Martin Fong v. Charles Ryan
760 F.3d 947
| 9th Cir. | 2014Background
- Arizona prisoner Martín Soto-Fong (Fong) appeals denial of his §2254 petition challenging murder/robbery convictions from the El Grande Market triple homicide (1992).
- Codefendants McCrimmon and Minnitt faced separate prosecutions; McCrimmon acquitted on retrial, Minnitt’s convictions vacated after prosecutorial misconduct was exposed.
- Prosecutor Peasley was disbarred for misconduct related to Woods’ testimony—misstating when investigators learned of Woods and the identities involved.
- Woods, a state informant, provided critical testimony linking McCrimmon, Minnitt and a third person to the crime; Godoy, a detective, allegedly provided false testimony to bolster Woods’ credibility.
- Fong raised Napue and ineffective-assistance-of-counsel claims concerning Godoy’s testimony and Stuehringer’s decision to call Woods as a defense witness; the district court denied, and the Ninth Circuit affirmed.

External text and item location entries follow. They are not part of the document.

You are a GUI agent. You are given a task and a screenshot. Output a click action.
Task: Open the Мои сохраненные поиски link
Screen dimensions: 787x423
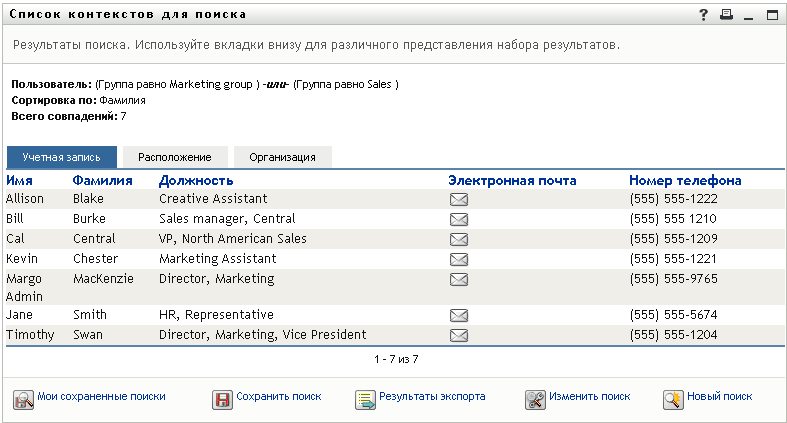pos(101,396)
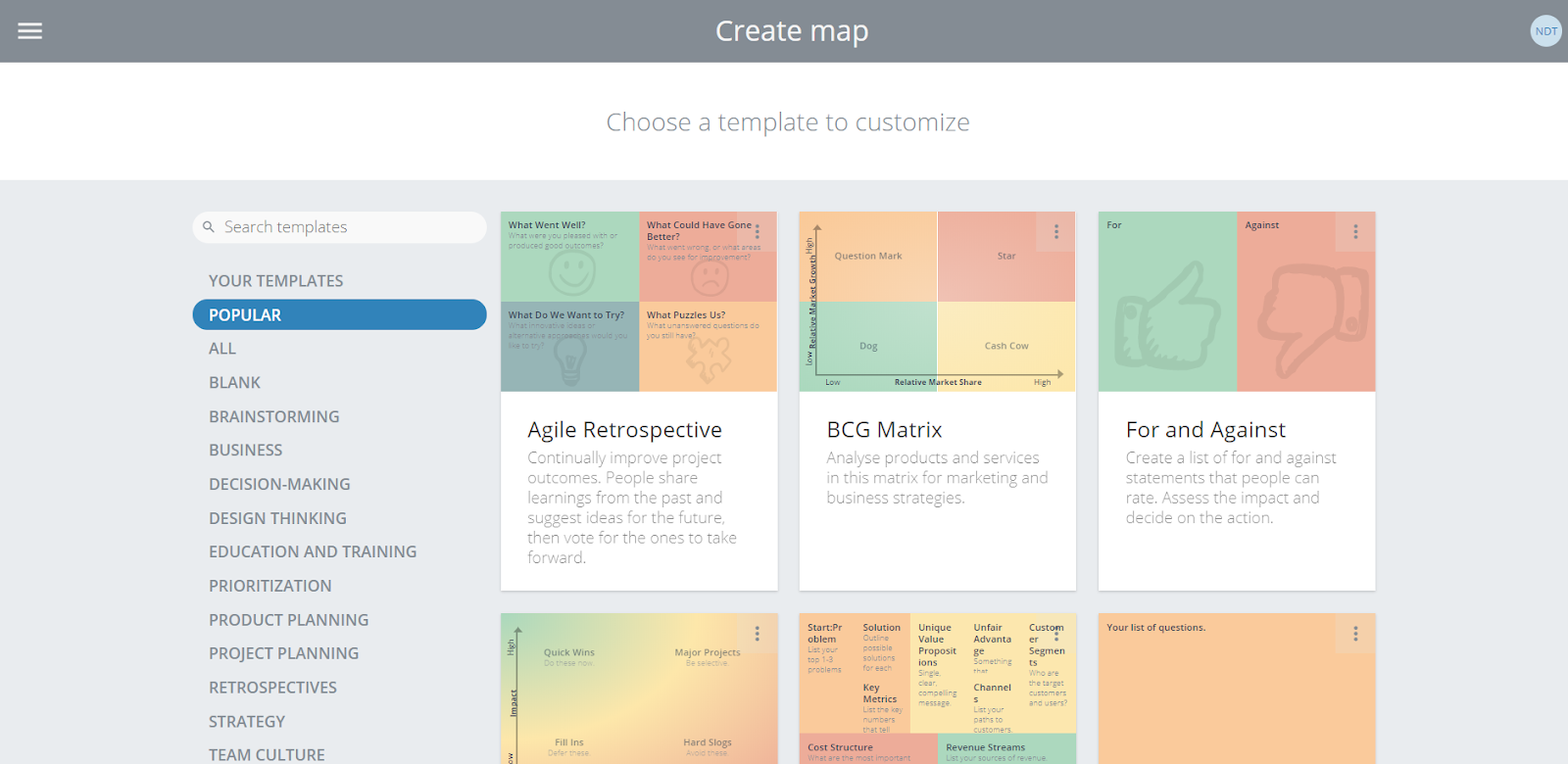Show Brainstorming templates

coord(273,416)
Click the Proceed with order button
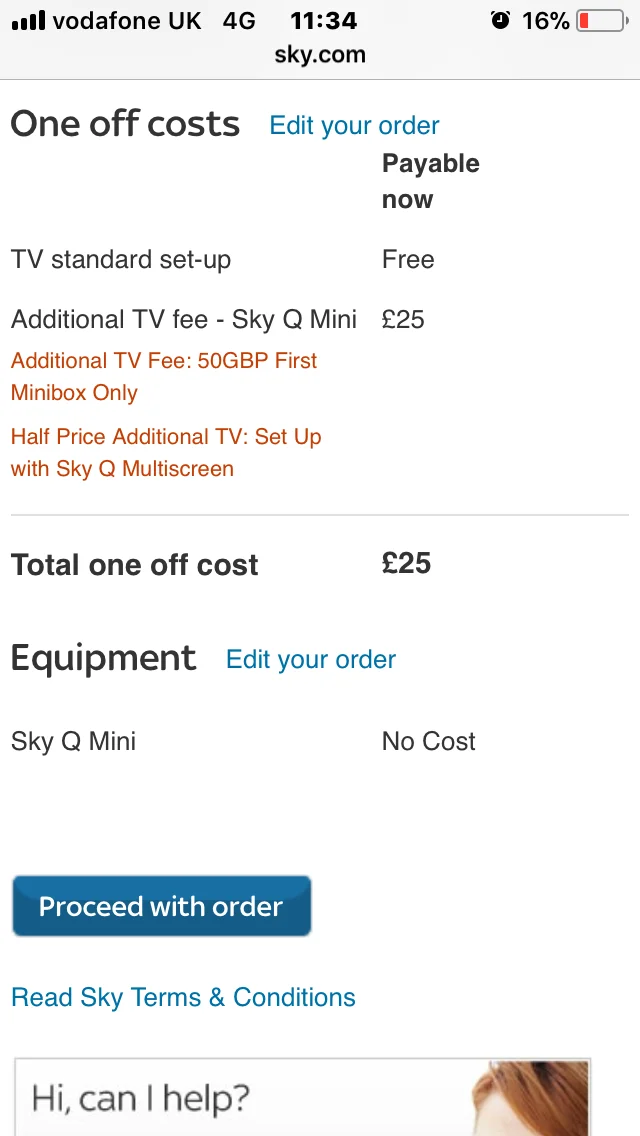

- AEDPA governs review; the court grants relief only if the state court’s decision was contrary to or an unreasonable application of clearly established federal law or involved an unreasonable determination of facts.
Issues
| Issue | Plaintiff's Argument | Defendant's Argument | Held |
|---|---|---|---|
| Napue violation due to false testimony | Fong argues Godoy’s false testimony about when he suspected Fong tainted Woods’ credibility. | Arizona courts correctly applied Napue, finding the testimony not material or false in the required sense. | Napue claim denied; State court reasonably found no material false testimony or impact on verdict. |
| Ineffective assistance of counsel for calling Woods | Stuehringer’s decision to call Woods as a defense witness was deficient and prejudicial. | State court found strategy reasonable and Woods’ testimony essential to the mistaken-identity defense. | Ineffective-assistance claim rejected; state court’s Strickland analysis deemed reasonable. |
Key Cases Cited
- Napue v. Illinois, 360 U.S. 264 (1959) (false evidence requires due process violation when known false and material)
- United States v. Zuno-Arce, 339 F.3d 886 (9th Cir. 2003) (test for false testimony materiality under Napue)
- Alcorta v. Texas, 355 U.S. 28 (1957) (false impression of evidence violates due process)
- Hayes v. Brown, 399 F.3d 972 (9th Cir. 2005) (duty to correct false testimony; not required for relief to be denied)
- Williams v. Taylor, 529 U.S. 362 (2000) (unreasonable application standard for AEDPA review)
- Lockyer v. Andrade, 538 U.S. 63 (2003) (unreasonable application of federal law requires more than error)
- Harrington v. Richter, 562 U.S. 86 (2011) (AEDPA deference; objective reasonableness standard)
- Edwards v. Lamarque, 475 F.3d 1121 (9th Cir. 2007) (en banc precedent on Strickland and deferential review)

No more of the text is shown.